PAGE EXCERPT
Introduced in Feature Pack 2

Configuring the search preprocessor

Introduced in Feature Pack 2 In this lesson, the preprocessor configuration file is modified for custom data. The preprocessing tasks are controlled by the wc-dataimport-preprocess XML files. The files contain table definitions, database schema metadata, and references to the Java classes used in the preprocessing steps. In this task, you add a custom configuration file to reference the processing Java classes you create and temporary ranking table information.

About this task

The ranking data is preprocessed in two steps:
  1. Loading the data into a temporary table
  2. Resolving internal WebSphere Commerce referential constraints, and loading the resolved data into a secondary table. The secondary table data is used for indexing purposes.
This data is processed in two steps since the external data does not contain references to internal identifiers. For example, CATENTRY.CATENTRY_ID and CATENTRY.MEMBER_ID. In this tutorial, the ranking data refers to CATENTRY.PARTNUMBER. The CATENTRY_ID is resolved from the PARTNUMBER and MEMBER_ID values. The MEMBER_ID used for this tutorial is set in the code snippet provided.

Procedure

  1. Go to the following directory:
    • WebSphere Commerce DeveloperWCDE_installdir/search/pre-processConfig/MC_masterCatalogId/development_db
    • SolarisLinuxAIXWindowsWC_installdir/instances/instance_name/search/pre-processConfig/MC_masterCatalogId/target_db
    For Example:
    • WebSphere Commerce DeveloperWCDE_installdir/search/pre-processConfig/MC_10001/DB2
    • SolarisLinuxAIXWindowsWC_installdir/instances/instance_name/search/pre-processConfig/MC_10001/DB2
  2. For the purposes of this tutorial, obtain a copy of Ratings.xml and place it in your C:\IBM\WCDE_ENT70\bin\ folder. This XML file contains your sample ratings data that is imported into your store database.

DATA EXTRACT
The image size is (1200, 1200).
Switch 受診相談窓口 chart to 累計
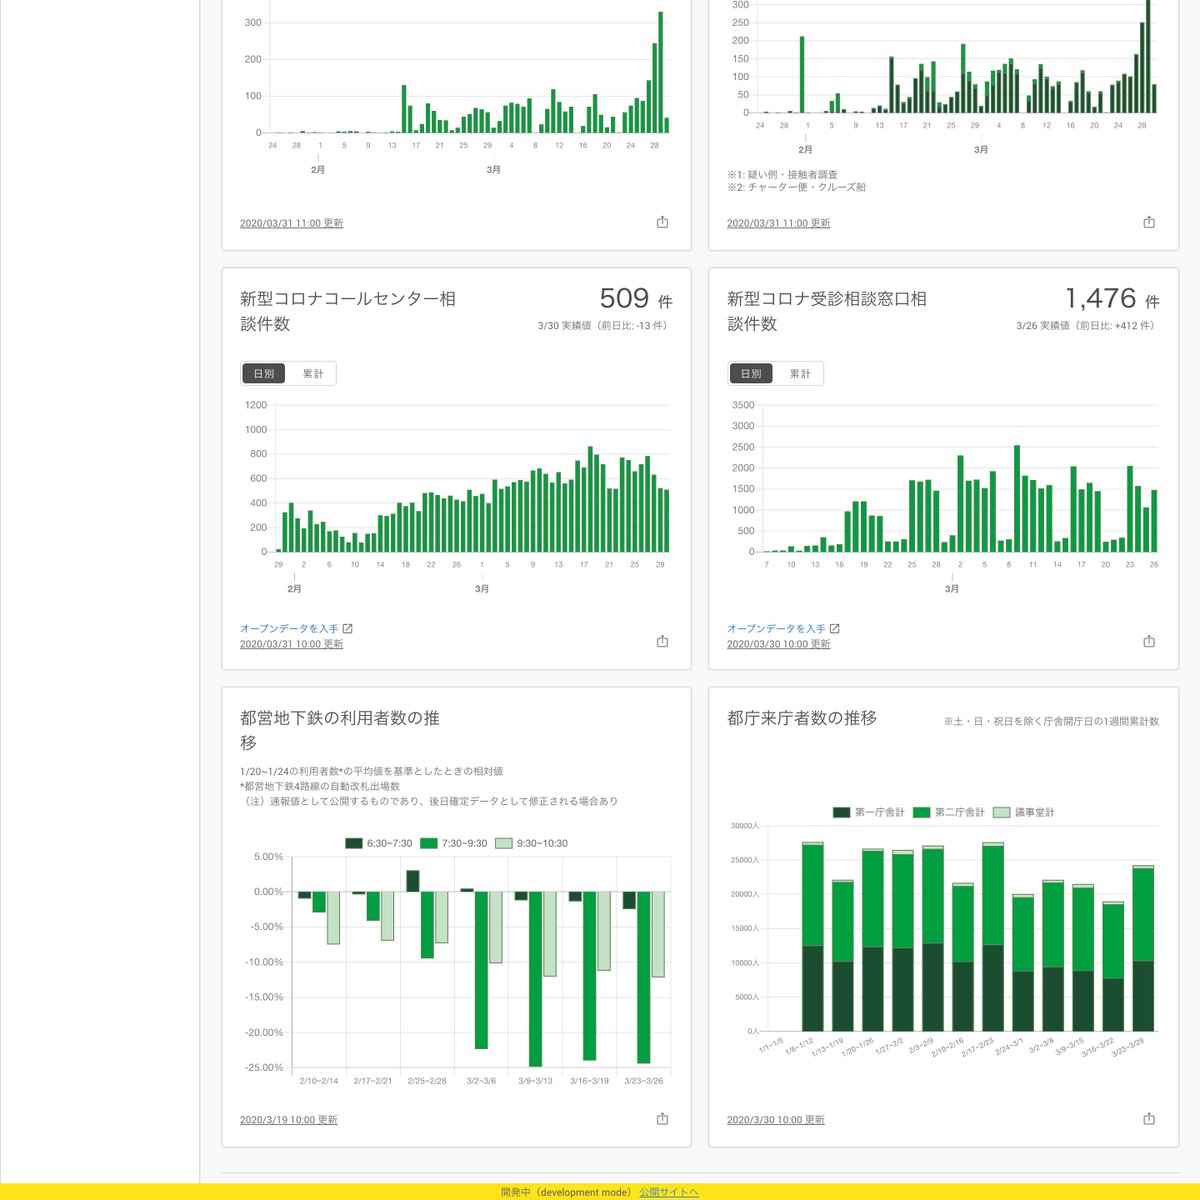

LIST OF TASKS
• a. In the search preprocessor lesson, which files control the preprocessing tasks?
• b. Please pick up the search preprocessor lesson after its last sentence and write the next part in the same style.

RESULTS IN ORDER
• a. The wc-dataimport-preprocess XML files.

• b.
  3. Create a custom preprocess configuration file and call it wc-dataimport-preprocess-custom.xml:
    
    <?xml version="1.0" encoding="UTF-8"?>
    
    <_config:DIHPreProcessConfig xmlns:_config="http://www.ibm.com/xmlns/prod/commerce/foundation/config" xmlns:xsi="http://www.w3.org/2001/XMLSchema-instance" xsi:schemaLocation="http://www.ibm.com/xmlns/prod/commerce/foundation/config ../../xsd/wc-dataimport-preprocess.xsd ">
     
     <!-- load ratings into temp table -->
      <_config:data-processing-config processor="com.mycompany.commerce.preprocess.StaticRatingsDataPreProcessor" batchSize="500">
        <_config:table definition="CREATE TABLE TI_RATING_TEMP ( PART_NUMBER VARCHAR(256),RTYPE VARCHAR(256), RATING VARCHAR(256))" name="TI_RATING_TEMP"/>
        
       <_config:query sql=""/>
        <_config:mapping>
          <_config:key queryColumn="CATENTRY_ID" tableColumn="CATENTRY_ID"/>
          <_config:column-mapping>
            <_config:column-column-mapping>
               <_config:column-column queryColumn="" tableColumn="" />
            </_config:column-column-mapping>
            </_config:column-mapping>
        </_config:mapping>    
        
        <!-- this property is added new to locate the input file path instead of hard coding it to be in WC\bin -->
    <_config:property name="inputFile" value="C:\IBM\WCDE_ENT70\bin\Ratings.xml"/>
    
          
       
      </_config:data-processing-config>
      
      
      <_config:data-processing-config processor="com.mycompany.commerce.preprocess.StaticRatingsDataPopulator" batchSize="500">
        <_config:table definition="CREATE TABLE TI_RATING ( CATENTRY_ID BIGINT NOT NULL, PART_NUMBER VARCHAR(256),RTYPE VARCHAR(256), RATING VARCHAR(256))" name="TI_RATING"/>
        
       <_config:query sql="insert into TI_RATING ( catentry_id,part_number, rating,rtype ) select catentry_id,part_number,rating,rtype from catentry,ti_rating_temp where catentry.partnumber=ti_rating_temp.part_number and catentry.member_id=7000000000000000002"/>
        <_config:mapping>
          <_config:key queryColumn="CATENTRY_ID" tableColumn="CATENTRY_ID"/>
          <_config:column-mapping>
            <_config:column-column-mapping>
               <_config:column-column queryColumn="" tableColumn="" />
            </_config:column-column-mapping>
            </_config:column-mapping>
        </_config:mapping>    
          
       
      </_config:data-processing-config>
      
      
    </_config:DIHPreProcessConfig>
    
    
    Notes: Ensure that the MEMBER_ID and inputFile file path values are correct for your store.
    • The first <_config:data-processing-config> refers to com.mycompany.commerce.preprocess.StaticRatingsDataPreProcessor, the Java class for loading the data by using the processor attribute. This element defines the table definition for the first temporary table, TI_RATING_TEMP, by using the <_config:table> subelement. The remaining subelements remain unused and ensure that the XML is well-formed.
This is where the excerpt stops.